Bellow acompanhava os telejornais. Os capacetes de cabelo de apresentadores como Ted Koppel e Dan Rather, ele sugeriu em artigo para a revista "Forbes" em 1992, eram "o paralelo observável mais próximo das perucas de Versalhes ou da corte de St. James. Essas coroas de cabelo podem contribuir charme e dignidade, mas também oprimem o cérebro com seu peso".

Há histórias bem humoradas sobre ser visitado em Vermont por Jack Nicholson, que fumava cigarros misteriosos, e sobre dividir um apartamento com Ellison quando os dois eram jovens. Bellow viajou em busca de trufas na França com sua mulher Janis, em 1992, e depõe: "Tentamos encontrar um nome para o aroma almiscarado que enche o carro. Tendo provado a trufa, estou disto a deixá-la aos seus apreciadores. Continuarei a usar queijo ralado no meu macarrão".

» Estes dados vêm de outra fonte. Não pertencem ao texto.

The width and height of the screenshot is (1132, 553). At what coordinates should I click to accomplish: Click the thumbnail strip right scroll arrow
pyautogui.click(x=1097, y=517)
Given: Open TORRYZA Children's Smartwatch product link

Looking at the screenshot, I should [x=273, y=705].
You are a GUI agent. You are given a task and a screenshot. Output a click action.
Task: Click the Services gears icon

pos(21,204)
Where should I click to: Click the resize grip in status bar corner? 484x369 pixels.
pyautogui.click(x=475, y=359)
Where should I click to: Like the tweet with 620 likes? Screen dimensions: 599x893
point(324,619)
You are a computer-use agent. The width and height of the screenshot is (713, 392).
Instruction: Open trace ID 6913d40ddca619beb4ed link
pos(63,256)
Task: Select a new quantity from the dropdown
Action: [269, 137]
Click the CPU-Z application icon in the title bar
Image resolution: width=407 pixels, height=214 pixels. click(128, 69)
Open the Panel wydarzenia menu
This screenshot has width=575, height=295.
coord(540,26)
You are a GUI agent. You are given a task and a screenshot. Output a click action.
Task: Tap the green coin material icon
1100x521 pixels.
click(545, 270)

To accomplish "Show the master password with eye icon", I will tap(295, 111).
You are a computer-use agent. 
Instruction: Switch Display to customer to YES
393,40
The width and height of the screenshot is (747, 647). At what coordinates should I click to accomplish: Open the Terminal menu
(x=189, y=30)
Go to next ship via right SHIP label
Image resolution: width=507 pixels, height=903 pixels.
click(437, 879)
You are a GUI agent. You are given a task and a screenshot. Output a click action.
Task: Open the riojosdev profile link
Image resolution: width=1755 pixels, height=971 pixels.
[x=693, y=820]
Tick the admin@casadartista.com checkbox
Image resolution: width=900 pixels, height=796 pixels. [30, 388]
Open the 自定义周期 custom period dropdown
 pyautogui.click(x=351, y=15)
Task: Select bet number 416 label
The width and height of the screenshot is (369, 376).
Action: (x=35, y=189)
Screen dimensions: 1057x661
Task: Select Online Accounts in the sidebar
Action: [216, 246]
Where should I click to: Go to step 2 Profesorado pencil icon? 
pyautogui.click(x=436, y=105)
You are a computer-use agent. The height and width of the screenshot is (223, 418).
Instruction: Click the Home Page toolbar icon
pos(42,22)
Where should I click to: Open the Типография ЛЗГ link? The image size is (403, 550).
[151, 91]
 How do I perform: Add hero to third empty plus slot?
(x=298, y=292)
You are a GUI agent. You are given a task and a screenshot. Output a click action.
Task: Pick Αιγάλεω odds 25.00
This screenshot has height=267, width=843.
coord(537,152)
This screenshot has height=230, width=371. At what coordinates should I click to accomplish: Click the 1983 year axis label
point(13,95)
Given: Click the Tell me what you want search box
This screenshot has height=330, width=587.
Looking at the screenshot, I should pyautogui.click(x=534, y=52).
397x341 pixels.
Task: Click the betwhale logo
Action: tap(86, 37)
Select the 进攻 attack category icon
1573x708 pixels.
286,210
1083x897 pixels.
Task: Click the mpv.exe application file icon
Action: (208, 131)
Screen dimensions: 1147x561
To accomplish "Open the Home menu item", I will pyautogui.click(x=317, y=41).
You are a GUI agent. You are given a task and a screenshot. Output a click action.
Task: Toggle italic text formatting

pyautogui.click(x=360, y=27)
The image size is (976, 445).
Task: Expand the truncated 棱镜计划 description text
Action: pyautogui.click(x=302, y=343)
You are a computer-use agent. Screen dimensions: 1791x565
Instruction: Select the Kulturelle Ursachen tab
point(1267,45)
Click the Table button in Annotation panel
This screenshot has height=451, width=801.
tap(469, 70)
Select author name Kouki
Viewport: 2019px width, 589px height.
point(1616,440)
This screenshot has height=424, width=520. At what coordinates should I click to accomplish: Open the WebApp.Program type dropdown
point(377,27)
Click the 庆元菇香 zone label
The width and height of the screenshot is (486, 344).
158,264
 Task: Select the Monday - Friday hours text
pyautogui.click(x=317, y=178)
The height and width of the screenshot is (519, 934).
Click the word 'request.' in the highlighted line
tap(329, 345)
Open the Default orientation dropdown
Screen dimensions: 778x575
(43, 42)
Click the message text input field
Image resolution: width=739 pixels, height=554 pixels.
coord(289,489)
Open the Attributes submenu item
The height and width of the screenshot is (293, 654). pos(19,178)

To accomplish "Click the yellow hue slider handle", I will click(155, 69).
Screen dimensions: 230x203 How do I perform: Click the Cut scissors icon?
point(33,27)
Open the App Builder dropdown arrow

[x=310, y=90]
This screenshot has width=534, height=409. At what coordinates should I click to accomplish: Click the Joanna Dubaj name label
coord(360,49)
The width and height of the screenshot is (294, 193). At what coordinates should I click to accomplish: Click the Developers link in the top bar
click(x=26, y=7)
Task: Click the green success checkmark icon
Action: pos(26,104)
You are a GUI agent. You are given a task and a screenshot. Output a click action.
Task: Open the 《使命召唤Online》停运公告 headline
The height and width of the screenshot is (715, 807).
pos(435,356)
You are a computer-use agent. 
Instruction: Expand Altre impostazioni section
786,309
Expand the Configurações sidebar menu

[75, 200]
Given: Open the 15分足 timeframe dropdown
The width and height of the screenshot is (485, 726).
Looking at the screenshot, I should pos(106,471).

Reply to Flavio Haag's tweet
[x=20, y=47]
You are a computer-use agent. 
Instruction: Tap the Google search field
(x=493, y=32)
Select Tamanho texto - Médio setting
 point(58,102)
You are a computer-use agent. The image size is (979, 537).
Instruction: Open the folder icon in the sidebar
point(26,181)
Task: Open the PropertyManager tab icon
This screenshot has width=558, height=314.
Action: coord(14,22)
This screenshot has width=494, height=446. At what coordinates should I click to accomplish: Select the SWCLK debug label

Bellow sobreviveu até a era da correção política, mas felizmente não até a era do Twitter, que o teria matado ao primeiro contato. Ele odiava ortodoxias, e escreveu em 1992 que "as pessoas que têm tudo do melhor sempre querem as melhores opiniões. O que houver de mais fino". Ele acrescentou: "Os atrativos da anuência, ou do conformismo, crescem, e os perigos da independência se aprofundam. Diferir é perigoso".

O melhor de "There Is Simply Too Much to Think About" desperta o desejo de voltar aos romances de Bellow, mais sustentados em sua força e em sua graça. Fui meio duro para com o editor do livro, Taylor, que também tem força e graça, bem expressos em sua excelente introdução a "Saul Bellow: Letters" (2010), que começava assim: "Quando instado a escrever sua autobiografia, Saul Bellow costumava dizer que não havia nada a dizer senão que ele vivia insuportavelmente ocupado desde sua circuncisão".

Podemos aguardar o primeiro volume da nova biografia de Bellow por Zachary Leader, em maio, para descobrir o resto da história.